Beechwood had a registered manager in place. A registered manager is a person who has registered with the Care Quality Commission to manage the service. Like registered providers, they are ‘registered persons’. Registered persons have legal responsibility for meeting the requirements in the Health and Social Care Act 2008 and associated Regulations about how the service is run.

People were positive about the service they received. They felt safe and comfortable with staff. One person described the home as “a really lovely place to live”. There were enough staff to support people to go out to their chosen occupations and activities, and to promote people’s independence in all aspects of daily living. But risk assessments about people's independent living skills were out of date and did not reflect their current abilities.

The provider made sure only suitable staff were employed who had been checked and vetted. People were invited to be involved in the interviews of new staff so they felt included in decisions about the home.

Staff were clear about how to recognise and report any suspicions of abuse. They told us they were confident that any concerns would be listened to and investigated to make sure people were protected. Potential risks to people’s health and safety were being managed, but some people’s risk assessment records were out of date because they were more independent now. People who could manage their own medicines were supported to do so; otherwise staff managed these in a safe way for people.

People told us they had learnt to do much more for themselves since moving to this service. Social care professionals felt the service was effective at supporting people in the right way towards their individual goals. Staff also felt the service was successful in supporting people to increase their independent living skills.

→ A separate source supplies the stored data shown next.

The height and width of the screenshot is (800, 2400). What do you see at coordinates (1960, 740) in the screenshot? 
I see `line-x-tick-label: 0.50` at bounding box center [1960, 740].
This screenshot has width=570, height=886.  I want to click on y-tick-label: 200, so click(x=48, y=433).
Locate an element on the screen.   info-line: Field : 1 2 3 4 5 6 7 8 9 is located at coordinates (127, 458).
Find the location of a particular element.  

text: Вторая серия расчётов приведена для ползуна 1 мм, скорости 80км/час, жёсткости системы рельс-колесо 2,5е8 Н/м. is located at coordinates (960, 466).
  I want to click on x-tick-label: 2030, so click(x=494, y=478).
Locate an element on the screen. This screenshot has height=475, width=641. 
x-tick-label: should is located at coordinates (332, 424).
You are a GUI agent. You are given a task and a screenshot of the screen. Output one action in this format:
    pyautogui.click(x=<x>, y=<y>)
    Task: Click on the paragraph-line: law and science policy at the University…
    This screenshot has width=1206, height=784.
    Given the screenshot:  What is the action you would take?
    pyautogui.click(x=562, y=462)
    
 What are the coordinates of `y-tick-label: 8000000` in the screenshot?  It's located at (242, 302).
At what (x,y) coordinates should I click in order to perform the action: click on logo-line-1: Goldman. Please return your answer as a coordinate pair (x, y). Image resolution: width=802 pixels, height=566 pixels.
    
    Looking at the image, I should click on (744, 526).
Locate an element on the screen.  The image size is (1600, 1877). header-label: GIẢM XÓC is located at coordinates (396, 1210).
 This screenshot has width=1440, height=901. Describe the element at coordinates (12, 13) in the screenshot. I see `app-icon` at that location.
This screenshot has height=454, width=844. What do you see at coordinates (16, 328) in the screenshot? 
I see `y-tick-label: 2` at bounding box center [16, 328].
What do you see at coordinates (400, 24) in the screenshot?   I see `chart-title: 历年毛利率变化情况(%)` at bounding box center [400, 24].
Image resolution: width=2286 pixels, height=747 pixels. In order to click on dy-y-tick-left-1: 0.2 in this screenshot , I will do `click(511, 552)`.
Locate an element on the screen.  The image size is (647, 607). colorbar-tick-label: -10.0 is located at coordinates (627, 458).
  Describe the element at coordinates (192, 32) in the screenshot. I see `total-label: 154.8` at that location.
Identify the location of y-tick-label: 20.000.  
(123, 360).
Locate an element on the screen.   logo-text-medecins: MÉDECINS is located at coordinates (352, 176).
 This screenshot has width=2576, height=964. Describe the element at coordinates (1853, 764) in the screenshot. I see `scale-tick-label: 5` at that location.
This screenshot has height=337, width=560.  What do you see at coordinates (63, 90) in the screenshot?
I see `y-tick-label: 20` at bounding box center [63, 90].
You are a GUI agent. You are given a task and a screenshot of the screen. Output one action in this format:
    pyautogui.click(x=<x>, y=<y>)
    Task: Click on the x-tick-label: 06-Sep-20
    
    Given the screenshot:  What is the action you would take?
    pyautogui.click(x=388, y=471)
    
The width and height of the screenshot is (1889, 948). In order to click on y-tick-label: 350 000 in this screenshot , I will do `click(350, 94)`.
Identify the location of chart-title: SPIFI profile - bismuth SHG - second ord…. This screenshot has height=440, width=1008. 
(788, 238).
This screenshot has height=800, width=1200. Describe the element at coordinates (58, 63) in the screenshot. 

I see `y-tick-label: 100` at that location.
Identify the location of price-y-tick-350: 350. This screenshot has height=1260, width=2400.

People described how they were fully involved in deciding what and when to eat, doing their own food shopping and preparing meals, with staff support where this was necessary.

Staff had relevant training and supervision to care for people in the right way. New staff received in-depth induction training when they started work which included the vision and values of the service. All staff received autism-specific training to help them understand the challenges faced by people with autism. Staff said they felt “supported” and “valued” by the registered manager and by the provider.

People told us they felt their privacy and dignity was respected. People had their own keys to their apartments and to their bedrooms and staff asked for permission to enter these. Staff were respectful of people’s abilities and described people as “the decision-makers”. All the people we spoke with said staff were “lovely”, “helpful” and “very nice”. Each person had a key worker and they were involved in choosing which staff member they wanted to support them.

People enjoyed a range of vocational activities outside of the home. Some people had been supported to find paid or voluntary work and staff also helped people to find activities in the local community that they might be interested in.

People had information about how to make a complaint or comment. They said they would comfortable about telling the registered manager if they had any concerns and felt confident these would be acted upon. There had been no complaints about the service since it opened.

The registered manager had an open door policy and made herself available to people and staff. People spent time chatting with the registered manager and staff about their plans. There was an open, friendly and calm atmosphere in the home where people were encouraged to say what they felt about the service. The provider had a quality assurance system that included unannounced visits to the home by other managers, as well as audits of the health and safety of the service. This meant the provider checked to make sure the care people received was safe and effective.